In the listing lines starting at "The width and" and ending at "Locate an element on the screen.", swap "blue" for "red" and write those lines out again with nothing else changed.

EXERCISE MATERIAL:
** begin **

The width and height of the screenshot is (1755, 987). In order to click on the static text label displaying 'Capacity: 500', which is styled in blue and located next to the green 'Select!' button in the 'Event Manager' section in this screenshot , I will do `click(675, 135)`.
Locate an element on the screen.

** end **
** begin **

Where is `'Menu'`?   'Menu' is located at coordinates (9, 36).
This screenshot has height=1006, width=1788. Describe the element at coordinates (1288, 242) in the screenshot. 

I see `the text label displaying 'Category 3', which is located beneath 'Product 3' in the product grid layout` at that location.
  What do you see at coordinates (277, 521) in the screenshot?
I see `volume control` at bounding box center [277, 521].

** end **

SOLUTION:
The width and height of the screenshot is (1755, 987). In order to click on the static text label displaying 'Capacity: 500', which is styled in red and located next to the green 'Select!' button in the 'Event Manager' section in this screenshot , I will do `click(675, 135)`.
Locate an element on the screen.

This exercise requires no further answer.